[Short task]
Rewrite the records below, replacing every occurrence of "GUI agent" with "interface agent" and keeping everything else the same.

[Records supplied]
########
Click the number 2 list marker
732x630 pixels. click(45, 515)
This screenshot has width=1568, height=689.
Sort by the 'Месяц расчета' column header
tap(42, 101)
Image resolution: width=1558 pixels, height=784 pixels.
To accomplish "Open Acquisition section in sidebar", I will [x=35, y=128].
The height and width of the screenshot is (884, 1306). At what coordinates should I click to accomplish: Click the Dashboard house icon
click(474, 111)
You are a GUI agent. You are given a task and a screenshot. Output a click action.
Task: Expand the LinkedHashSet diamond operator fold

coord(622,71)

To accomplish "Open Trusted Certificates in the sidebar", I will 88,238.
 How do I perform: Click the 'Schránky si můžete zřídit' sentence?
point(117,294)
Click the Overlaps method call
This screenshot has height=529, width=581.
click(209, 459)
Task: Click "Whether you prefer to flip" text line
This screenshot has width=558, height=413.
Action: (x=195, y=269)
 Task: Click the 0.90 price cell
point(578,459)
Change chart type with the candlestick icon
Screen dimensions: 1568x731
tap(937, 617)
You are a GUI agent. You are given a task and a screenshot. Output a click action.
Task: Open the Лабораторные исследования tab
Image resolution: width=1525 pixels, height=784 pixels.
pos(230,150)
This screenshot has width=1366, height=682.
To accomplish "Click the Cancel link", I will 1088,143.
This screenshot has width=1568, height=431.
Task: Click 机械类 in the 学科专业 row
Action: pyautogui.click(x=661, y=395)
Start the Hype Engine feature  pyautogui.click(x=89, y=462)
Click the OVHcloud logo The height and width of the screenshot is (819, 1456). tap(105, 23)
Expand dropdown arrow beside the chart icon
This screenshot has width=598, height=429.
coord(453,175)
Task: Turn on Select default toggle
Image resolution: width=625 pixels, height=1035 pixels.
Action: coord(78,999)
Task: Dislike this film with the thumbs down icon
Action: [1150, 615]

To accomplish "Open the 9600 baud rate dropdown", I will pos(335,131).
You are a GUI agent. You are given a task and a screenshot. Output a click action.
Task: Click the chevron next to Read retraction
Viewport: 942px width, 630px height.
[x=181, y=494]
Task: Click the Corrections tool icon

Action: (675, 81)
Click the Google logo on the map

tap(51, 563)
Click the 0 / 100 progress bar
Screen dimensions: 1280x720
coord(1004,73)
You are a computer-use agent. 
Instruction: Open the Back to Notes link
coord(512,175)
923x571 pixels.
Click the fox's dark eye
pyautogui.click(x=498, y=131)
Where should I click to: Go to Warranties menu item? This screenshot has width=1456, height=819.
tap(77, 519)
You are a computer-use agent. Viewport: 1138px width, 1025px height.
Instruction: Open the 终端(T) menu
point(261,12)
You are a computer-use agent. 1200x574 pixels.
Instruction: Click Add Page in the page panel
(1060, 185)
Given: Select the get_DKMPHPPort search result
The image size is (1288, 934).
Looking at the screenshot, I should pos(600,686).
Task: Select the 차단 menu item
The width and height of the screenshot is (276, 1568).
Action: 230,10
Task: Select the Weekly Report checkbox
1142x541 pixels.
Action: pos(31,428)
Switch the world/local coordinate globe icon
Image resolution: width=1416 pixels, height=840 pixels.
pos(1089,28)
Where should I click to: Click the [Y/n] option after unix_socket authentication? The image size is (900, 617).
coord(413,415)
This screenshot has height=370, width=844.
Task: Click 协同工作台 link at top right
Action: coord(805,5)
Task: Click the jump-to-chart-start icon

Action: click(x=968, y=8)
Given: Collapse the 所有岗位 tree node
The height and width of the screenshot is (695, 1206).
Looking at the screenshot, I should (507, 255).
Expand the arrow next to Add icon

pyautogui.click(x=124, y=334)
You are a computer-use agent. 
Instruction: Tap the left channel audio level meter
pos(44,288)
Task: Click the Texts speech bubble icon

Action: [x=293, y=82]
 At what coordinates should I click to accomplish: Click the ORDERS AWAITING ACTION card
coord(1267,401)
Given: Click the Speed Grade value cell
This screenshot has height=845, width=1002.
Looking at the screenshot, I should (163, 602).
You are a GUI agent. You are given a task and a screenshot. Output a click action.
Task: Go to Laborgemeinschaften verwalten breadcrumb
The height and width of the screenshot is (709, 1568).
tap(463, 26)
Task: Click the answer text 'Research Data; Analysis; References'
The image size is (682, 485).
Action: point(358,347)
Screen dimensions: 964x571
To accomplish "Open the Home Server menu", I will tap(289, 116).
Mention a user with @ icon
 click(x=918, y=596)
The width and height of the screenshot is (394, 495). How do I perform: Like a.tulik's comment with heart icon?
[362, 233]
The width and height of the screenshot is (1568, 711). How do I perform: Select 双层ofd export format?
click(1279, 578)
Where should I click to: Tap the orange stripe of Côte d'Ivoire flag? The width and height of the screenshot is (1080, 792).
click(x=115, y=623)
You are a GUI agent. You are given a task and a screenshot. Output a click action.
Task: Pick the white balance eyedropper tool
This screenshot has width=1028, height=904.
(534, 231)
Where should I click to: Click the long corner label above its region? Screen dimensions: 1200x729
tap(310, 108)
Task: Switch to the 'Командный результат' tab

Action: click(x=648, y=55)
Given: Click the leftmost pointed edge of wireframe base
########
[Answer to the exercise]
Click the number 2 list marker
732x630 pixels. click(45, 515)
This screenshot has width=1568, height=689.
Sort by the 'Месяц расчета' column header
tap(42, 101)
Image resolution: width=1558 pixels, height=784 pixels.
To accomplish "Open Acquisition section in sidebar", I will [x=35, y=128].
The height and width of the screenshot is (884, 1306). At what coordinates should I click to accomplish: Click the Dashboard house icon
click(474, 111)
You are a interface agent. You are given a task and a screenshot. Output a click action.
Task: Expand the LinkedHashSet diamond operator fold

coord(622,71)

To accomplish "Open Trusted Certificates in the sidebar", I will 88,238.
 How do I perform: Click the 'Schránky si můžete zřídit' sentence?
point(117,294)
Click the Overlaps method call
This screenshot has height=529, width=581.
click(209, 459)
Task: Click "Whether you prefer to flip" text line
This screenshot has width=558, height=413.
Action: (x=195, y=269)
 Task: Click the 0.90 price cell
point(578,459)
Change chart type with the candlestick icon
Screen dimensions: 1568x731
tap(937, 617)
You are a interface agent. You are given a task and a screenshot. Output a click action.
Task: Open the Лабораторные исследования tab
Image resolution: width=1525 pixels, height=784 pixels.
pos(230,150)
This screenshot has width=1366, height=682.
To accomplish "Click the Cancel link", I will 1088,143.
This screenshot has width=1568, height=431.
Task: Click 机械类 in the 学科专业 row
Action: pyautogui.click(x=661, y=395)
Start the Hype Engine feature  pyautogui.click(x=89, y=462)
Click the OVHcloud logo The height and width of the screenshot is (819, 1456). tap(105, 23)
Expand dropdown arrow beside the chart icon
This screenshot has width=598, height=429.
coord(453,175)
Task: Turn on Select default toggle
Image resolution: width=625 pixels, height=1035 pixels.
Action: coord(78,999)
Task: Dislike this film with the thumbs down icon
Action: [1150, 615]

To accomplish "Open the 9600 baud rate dropdown", I will pos(335,131).
You are a interface agent. You are given a task and a screenshot. Output a click action.
Task: Click the chevron next to Read retraction
Viewport: 942px width, 630px height.
[x=181, y=494]
Task: Click the Corrections tool icon

Action: (675, 81)
Click the Google logo on the map

tap(51, 563)
Click the 0 / 100 progress bar
Screen dimensions: 1280x720
coord(1004,73)
You are a computer-use agent. 
Instruction: Open the Back to Notes link
coord(512,175)
923x571 pixels.
Click the fox's dark eye
pyautogui.click(x=498, y=131)
Where should I click to: Go to Warranties menu item? This screenshot has width=1456, height=819.
tap(77, 519)
You are a computer-use agent. Viewport: 1138px width, 1025px height.
Instruction: Open the 终端(T) menu
point(261,12)
You are a computer-use agent. 1200x574 pixels.
Instruction: Click Add Page in the page panel
(1060, 185)
Given: Select the get_DKMPHPPort search result
The image size is (1288, 934).
Looking at the screenshot, I should pos(600,686).
Task: Select the 차단 menu item
The width and height of the screenshot is (276, 1568).
Action: 230,10
Task: Select the Weekly Report checkbox
1142x541 pixels.
Action: pos(31,428)
Switch the world/local coordinate globe icon
Image resolution: width=1416 pixels, height=840 pixels.
pos(1089,28)
Where should I click to: Click the [Y/n] option after unix_socket authentication? The image size is (900, 617).
coord(413,415)
This screenshot has height=370, width=844.
Task: Click 协同工作台 link at top right
Action: coord(805,5)
Task: Click the jump-to-chart-start icon

Action: click(x=968, y=8)
Given: Collapse the 所有岗位 tree node
The height and width of the screenshot is (695, 1206).
Looking at the screenshot, I should (507, 255).
Expand the arrow next to Add icon

pyautogui.click(x=124, y=334)
You are a computer-use agent. 
Instruction: Tap the left channel audio level meter
pos(44,288)
Task: Click the Texts speech bubble icon

Action: [x=293, y=82]
 At what coordinates should I click to accomplish: Click the ORDERS AWAITING ACTION card
coord(1267,401)
Given: Click the Speed Grade value cell
This screenshot has height=845, width=1002.
Looking at the screenshot, I should (163, 602).
You are a interface agent. You are given a task and a screenshot. Output a click action.
Task: Go to Laborgemeinschaften verwalten breadcrumb
The height and width of the screenshot is (709, 1568).
tap(463, 26)
Task: Click the answer text 'Research Data; Analysis; References'
The image size is (682, 485).
Action: point(358,347)
Screen dimensions: 964x571
To accomplish "Open the Home Server menu", I will tap(289, 116).
Mention a user with @ icon
 click(x=918, y=596)
The width and height of the screenshot is (394, 495). How do I perform: Like a.tulik's comment with heart icon?
[362, 233]
The width and height of the screenshot is (1568, 711). How do I perform: Select 双层ofd export format?
click(1279, 578)
Where should I click to: Tap the orange stripe of Côte d'Ivoire flag? The width and height of the screenshot is (1080, 792).
click(x=115, y=623)
You are a interface agent. You are given a task and a screenshot. Output a click action.
Task: Pick the white balance eyedropper tool
This screenshot has width=1028, height=904.
(534, 231)
Where should I click to: Click the long corner label above its region? Screen dimensions: 1200x729
tap(310, 108)
Task: Switch to the 'Командный результат' tab

Action: click(x=648, y=55)
Given: Click the leftmost pointed edge of wireframe base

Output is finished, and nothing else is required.